Thanks to journalist Jon Burlingame, who interviewed Richard Carpenter on November 18, 1988. I appreciate Jon’s willingness to dig for the tape and am especially grateful for his permission to transcribe and use the interview in this book. Thanks also to John Tobler for permission to use transcripts of his in-depth interviews with Herb Alpert, Sherwin Bash, and John Bettis.

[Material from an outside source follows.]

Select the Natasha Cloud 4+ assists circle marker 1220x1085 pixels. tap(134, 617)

Grateful acknowledgment is made to the following individuals and their respective institutions and organizations: Bob Garcia, former publicity director at A&M Records, for arranging a tour of A&M offices, studios, and the Chaplin soundstage in 1996; Jim O’Grady for research he conducted at the Downey City Library; Marilynn Hughes for records assistance at the Downey Police Department; Pamela R. Cornell at the Historical Research Center at the Houston Academy of Medicine-Texas Medical Center Library; Marsha Grigsby in the Office of the Los Angeles County Coroner; Michelle Dyson with National Medical Services in Pennsylvania; Bill Hosley of the New Haven Museum and Historical Society; Allen Rice of the Richard Nixon Presidential Library and Museum; David Konjoyan and Paul Madeira of the Recording Academy; Storytech Literary Consulting and Brad Schreiber; Donna Honeycutt, George Redfox, John Vincent, and Frank Williams at the Downey Historical Society; Kristie French with the Frank Pooler Collection at California State University Long Beach; Connie Griffin at the Richard and Karen Carpenter Performing Arts Center; Lauren Buisson with the A&M Records Collection at the University of Southern California Los Angeles; and Brooke Megdal, founder/director of the Loving H
eart Center in Brentwood, California, for helping me to better understand anorexia nervosa and other eating disorders.

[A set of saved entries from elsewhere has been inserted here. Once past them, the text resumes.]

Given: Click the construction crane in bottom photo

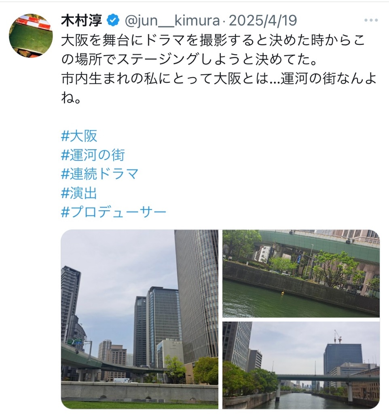Looking at the screenshot, I should (338, 337).
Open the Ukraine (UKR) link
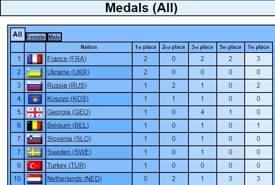 68,72
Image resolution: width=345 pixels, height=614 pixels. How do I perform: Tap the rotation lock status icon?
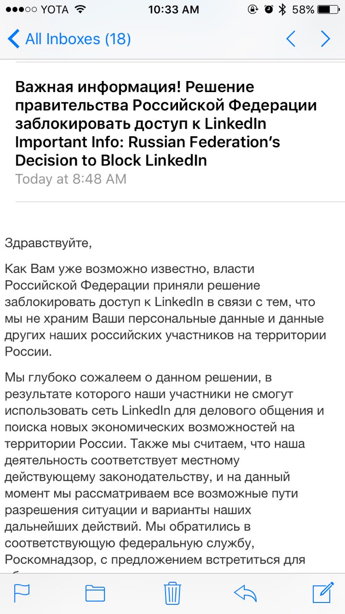252,10
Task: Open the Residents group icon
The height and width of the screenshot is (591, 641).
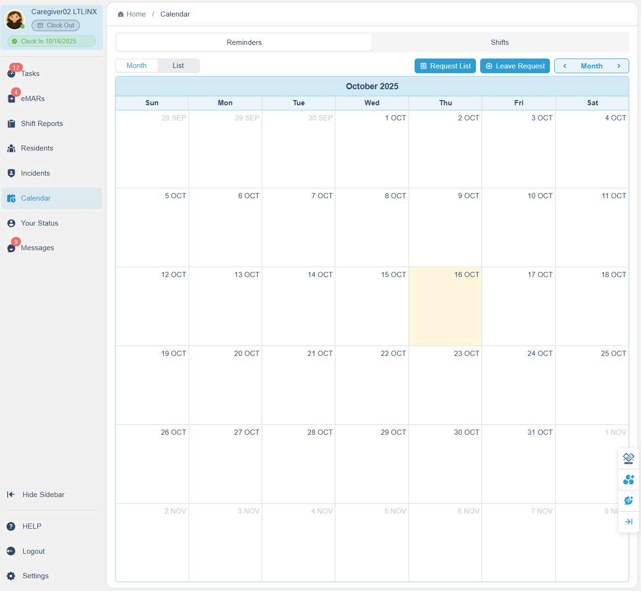Action: (11, 148)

In 1994 I organized the Newville Avenue Carpenters Mailing List, one of the first and largest online networks devoted to the Carpenters. Much knowledge was shared and many friendships were born during the group’s six-year existence. The fans are the experts, and I have learned so much from their willingness to share that expertise. Two generous fans in particular, Lindeigh Scotte and Cindy Ward, left us much too soon and too young. It is in memory of their giving spirits and kindness to all Carpenters fans that I dedicate this book.

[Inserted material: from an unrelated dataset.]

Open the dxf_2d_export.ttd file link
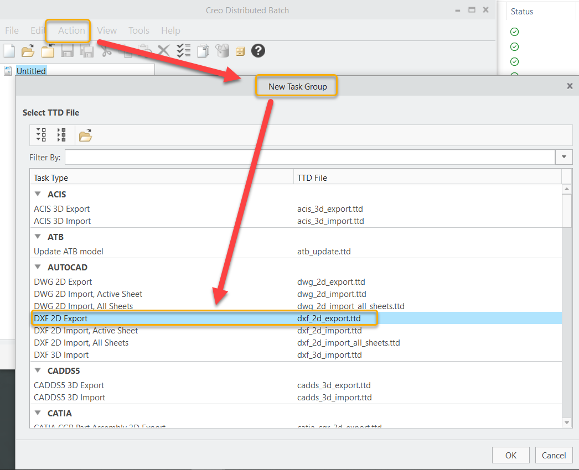579x470 pixels. coord(331,318)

Many thanks to my team of experts—Amanda Abbett, Carolyn Allen, Donnie Demers, Sue Gustin, and Chris Tassin—who spent countless hours attentively poring over my drafts, fact checking, and offering insightful comments and suggestions. I consider their knowledge and input to have been invaluable, and their patience is greatly appreciated. Also assisting in the reading of various chapter drafts were Jeffrey de Hart, Robert Ingves, and Paul Steinberg. Photo research assistance was provided by Miranda Bardwell, Donnie Demers, and Jill Anne Matusek, and special thanks to Matusek and Leo Bonaventura for their generosity in sponsoring several important photographs that might not otherwise have been possible. My appreciation also goes to Paul Ashurst, who shared copies of Karen’s wedding scrapbook.
I am indebted to Pecan Creek Elementary for providing me with a creative and supportive environment in which to work. In addition to my principal, Aleta Atkinson, and assistant principal, Emily McLarty, the staff, students, and parents have been a cooperative and encouraging captive audience.